### DIRECTIONS FOR THIS TASK
When the line containing "urbans.gr (94, 2499)" appears in the entries below, begin printing there and stop after the line containing "[Compra rápida de Bandeja Melamina Estampada LINEAS"; print each of those lines exactly and no other line.

-------- SUPPLIED RECORDS --------

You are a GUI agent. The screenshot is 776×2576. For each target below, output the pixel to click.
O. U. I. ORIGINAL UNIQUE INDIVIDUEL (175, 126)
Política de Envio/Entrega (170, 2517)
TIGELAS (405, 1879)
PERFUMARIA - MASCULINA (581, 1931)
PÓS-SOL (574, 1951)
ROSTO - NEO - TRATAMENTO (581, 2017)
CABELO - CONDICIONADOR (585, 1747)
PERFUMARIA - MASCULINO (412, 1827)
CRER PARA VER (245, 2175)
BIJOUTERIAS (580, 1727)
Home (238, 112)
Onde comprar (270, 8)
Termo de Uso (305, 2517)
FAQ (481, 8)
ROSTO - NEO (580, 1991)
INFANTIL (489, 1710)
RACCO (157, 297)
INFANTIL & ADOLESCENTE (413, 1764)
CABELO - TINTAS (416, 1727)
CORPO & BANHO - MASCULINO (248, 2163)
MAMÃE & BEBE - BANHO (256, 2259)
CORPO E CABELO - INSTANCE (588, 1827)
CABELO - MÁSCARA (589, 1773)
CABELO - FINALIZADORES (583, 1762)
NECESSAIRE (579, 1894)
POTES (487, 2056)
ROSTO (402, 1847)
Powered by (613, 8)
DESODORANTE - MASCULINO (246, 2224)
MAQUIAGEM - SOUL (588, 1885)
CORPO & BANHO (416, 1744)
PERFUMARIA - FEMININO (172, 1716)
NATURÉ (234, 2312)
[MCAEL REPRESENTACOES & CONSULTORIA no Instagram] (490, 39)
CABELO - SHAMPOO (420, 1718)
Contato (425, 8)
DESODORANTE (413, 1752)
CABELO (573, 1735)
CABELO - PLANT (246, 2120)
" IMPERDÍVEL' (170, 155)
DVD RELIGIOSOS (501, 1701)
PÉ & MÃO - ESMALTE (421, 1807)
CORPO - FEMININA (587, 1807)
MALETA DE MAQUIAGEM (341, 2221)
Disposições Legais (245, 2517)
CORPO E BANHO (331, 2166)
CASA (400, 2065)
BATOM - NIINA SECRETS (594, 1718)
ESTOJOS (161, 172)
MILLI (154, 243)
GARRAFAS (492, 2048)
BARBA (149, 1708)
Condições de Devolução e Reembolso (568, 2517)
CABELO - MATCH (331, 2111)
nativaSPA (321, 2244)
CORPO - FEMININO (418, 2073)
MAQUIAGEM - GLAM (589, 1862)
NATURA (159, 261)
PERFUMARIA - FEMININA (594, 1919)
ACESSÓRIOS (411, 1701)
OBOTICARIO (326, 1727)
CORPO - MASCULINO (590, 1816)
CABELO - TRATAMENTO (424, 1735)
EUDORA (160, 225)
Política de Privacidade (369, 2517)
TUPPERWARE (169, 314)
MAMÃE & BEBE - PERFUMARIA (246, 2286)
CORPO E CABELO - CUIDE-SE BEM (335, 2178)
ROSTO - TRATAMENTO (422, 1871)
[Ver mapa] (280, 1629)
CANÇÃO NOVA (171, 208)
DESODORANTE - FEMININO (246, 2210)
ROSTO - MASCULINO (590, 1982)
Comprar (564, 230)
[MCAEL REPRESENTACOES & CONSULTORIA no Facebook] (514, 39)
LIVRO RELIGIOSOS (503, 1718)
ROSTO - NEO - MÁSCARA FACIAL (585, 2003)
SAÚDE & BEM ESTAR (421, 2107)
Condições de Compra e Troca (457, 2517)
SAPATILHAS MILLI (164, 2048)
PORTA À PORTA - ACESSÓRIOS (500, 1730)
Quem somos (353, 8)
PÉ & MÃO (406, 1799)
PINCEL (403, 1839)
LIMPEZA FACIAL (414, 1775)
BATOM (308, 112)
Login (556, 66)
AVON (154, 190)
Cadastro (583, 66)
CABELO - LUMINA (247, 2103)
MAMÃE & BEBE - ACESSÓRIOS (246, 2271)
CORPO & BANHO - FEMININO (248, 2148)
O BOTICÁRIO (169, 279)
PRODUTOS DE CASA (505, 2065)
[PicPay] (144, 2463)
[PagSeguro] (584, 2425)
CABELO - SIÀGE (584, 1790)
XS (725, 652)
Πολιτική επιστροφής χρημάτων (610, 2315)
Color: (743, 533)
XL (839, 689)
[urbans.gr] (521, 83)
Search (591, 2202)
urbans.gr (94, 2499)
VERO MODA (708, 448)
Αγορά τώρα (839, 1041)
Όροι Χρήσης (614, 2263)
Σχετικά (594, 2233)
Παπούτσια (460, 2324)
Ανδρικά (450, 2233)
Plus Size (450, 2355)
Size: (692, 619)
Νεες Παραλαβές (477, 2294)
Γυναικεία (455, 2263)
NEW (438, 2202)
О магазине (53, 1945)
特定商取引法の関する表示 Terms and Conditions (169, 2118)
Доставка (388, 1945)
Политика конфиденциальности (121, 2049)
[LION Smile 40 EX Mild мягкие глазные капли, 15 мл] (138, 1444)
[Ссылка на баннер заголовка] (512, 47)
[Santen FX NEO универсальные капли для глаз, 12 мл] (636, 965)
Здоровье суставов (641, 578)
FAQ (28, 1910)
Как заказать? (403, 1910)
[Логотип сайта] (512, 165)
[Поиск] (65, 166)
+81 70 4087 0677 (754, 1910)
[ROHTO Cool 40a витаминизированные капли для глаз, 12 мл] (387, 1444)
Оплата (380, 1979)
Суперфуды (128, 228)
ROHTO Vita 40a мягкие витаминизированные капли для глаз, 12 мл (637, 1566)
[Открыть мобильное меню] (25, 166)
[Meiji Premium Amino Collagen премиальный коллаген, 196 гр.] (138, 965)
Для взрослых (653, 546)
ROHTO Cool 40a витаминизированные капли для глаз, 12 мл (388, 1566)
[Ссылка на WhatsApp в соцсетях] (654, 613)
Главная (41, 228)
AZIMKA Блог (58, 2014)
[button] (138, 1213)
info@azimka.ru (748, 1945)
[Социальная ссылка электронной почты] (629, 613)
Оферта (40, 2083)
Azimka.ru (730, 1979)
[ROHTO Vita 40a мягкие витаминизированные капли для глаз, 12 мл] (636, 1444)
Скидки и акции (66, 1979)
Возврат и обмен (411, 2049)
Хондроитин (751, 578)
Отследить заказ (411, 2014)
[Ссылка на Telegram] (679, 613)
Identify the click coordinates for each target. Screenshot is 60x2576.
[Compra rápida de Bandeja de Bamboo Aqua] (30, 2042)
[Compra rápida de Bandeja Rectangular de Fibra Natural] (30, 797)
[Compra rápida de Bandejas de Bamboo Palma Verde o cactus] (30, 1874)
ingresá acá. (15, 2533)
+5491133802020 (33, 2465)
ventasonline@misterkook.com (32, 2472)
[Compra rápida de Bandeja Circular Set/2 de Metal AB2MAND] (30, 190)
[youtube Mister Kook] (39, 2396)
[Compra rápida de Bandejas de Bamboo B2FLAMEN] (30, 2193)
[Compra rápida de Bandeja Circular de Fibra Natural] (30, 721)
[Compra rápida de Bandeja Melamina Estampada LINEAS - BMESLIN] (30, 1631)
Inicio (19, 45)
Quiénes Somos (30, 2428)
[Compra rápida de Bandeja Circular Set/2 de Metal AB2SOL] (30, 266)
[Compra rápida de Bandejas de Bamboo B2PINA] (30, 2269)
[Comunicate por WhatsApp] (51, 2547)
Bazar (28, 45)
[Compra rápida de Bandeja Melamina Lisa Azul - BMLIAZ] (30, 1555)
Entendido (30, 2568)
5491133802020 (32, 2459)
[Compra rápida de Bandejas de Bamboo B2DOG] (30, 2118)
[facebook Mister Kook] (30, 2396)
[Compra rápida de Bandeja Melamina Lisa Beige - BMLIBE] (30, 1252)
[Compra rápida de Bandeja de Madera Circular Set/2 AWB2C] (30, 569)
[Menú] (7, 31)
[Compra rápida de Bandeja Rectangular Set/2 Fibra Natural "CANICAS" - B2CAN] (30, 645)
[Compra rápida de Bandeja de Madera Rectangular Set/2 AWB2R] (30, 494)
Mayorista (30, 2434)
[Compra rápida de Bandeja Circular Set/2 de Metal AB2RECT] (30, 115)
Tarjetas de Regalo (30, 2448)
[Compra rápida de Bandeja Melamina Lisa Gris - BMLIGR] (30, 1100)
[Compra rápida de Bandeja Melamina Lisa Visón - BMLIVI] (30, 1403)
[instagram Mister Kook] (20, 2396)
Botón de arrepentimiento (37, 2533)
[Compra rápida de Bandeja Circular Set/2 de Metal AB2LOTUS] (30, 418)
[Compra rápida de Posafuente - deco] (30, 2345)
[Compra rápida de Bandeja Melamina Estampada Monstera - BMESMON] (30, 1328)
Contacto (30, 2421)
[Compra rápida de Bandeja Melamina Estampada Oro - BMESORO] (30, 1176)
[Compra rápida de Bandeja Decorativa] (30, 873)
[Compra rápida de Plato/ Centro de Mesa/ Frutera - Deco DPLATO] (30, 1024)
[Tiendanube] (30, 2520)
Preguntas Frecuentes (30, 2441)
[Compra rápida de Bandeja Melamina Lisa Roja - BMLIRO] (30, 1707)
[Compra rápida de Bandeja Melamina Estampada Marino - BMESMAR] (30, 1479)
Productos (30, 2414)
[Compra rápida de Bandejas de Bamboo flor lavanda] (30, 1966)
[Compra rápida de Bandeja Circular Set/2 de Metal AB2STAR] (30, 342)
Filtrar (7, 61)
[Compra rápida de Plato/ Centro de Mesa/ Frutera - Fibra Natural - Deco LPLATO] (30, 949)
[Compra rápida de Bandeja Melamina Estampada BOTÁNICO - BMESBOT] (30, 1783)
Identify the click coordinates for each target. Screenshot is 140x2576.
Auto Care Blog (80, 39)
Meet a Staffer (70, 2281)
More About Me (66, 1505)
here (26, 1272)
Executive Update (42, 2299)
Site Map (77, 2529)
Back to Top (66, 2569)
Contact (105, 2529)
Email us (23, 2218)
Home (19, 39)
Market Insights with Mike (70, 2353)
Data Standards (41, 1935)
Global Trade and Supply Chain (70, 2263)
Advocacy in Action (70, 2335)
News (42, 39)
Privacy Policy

--------

### SOLVED EXERCISE
urbans.gr (94, 2499)
VERO MODA (708, 448)
Αγορά τώρα (839, 1041)
Όροι Χρήσης (614, 2263)
Σχετικά (594, 2233)
Παπούτσια (460, 2324)
Ανδρικά (450, 2233)
Plus Size (450, 2355)
Size: (692, 619)
Νεες Παραλαβές (477, 2294)
Γυναικεία (455, 2263)
NEW (438, 2202)
О магазине (53, 1945)
特定商取引法の関する表示 Terms and Conditions (169, 2118)
Доставка (388, 1945)
Политика конфиденциальности (121, 2049)
[LION Smile 40 EX Mild мягкие глазные капли, 15 мл] (138, 1444)
[Ссылка на баннер заголовка] (512, 47)
[Santen FX NEO универсальные капли для глаз, 12 мл] (636, 965)
Здоровье суставов (641, 578)
FAQ (28, 1910)
Как заказать? (403, 1910)
[Логотип сайта] (512, 165)
[Поиск] (65, 166)
+81 70 4087 0677 (754, 1910)
[ROHTO Cool 40a витаминизированные капли для глаз, 12 мл] (387, 1444)
Оплата (380, 1979)
Суперфуды (128, 228)
ROHTO Vita 40a мягкие витаминизированные капли для глаз, 12 мл (637, 1566)
[Открыть мобильное меню] (25, 166)
[Meiji Premium Amino Collagen премиальный коллаген, 196 гр.] (138, 965)
Для взрослых (653, 546)
ROHTO Cool 40a витаминизированные капли для глаз, 12 мл (388, 1566)
[Ссылка на WhatsApp в соцсетях] (654, 613)
Главная (41, 228)
AZIMKA Блог (58, 2014)
[button] (138, 1213)
info@azimka.ru (748, 1945)
[Социальная ссылка электронной почты] (629, 613)
Оферта (40, 2083)
Azimka.ru (730, 1979)
[ROHTO Vita 40a мягкие витаминизированные капли для глаз, 12 мл] (636, 1444)
Скидки и акции (66, 1979)
Возврат и обмен (411, 2049)
Хондроитин (751, 578)
Отследить заказ (411, 2014)
[Ссылка на Telegram] (679, 613)
Identify the click coordinates for each target. Screenshot is 60x2576.
[Compra rápida de Bandeja de Bamboo Aqua] (30, 2042)
[Compra rápida de Bandeja Rectangular de Fibra Natural] (30, 797)
[Compra rápida de Bandejas de Bamboo Palma Verde o cactus] (30, 1874)
ingresá acá. (15, 2533)
+5491133802020 (33, 2465)
ventasonline@misterkook.com (32, 2472)
[Compra rápida de Bandeja Circular Set/2 de Metal AB2MAND] (30, 190)
[youtube Mister Kook] (39, 2396)
[Compra rápida de Bandejas de Bamboo B2FLAMEN] (30, 2193)
[Compra rápida de Bandeja Circular de Fibra Natural] (30, 721)
[Compra rápida de Bandeja Melamina Estampada LINEAS - BMESLIN] (30, 1631)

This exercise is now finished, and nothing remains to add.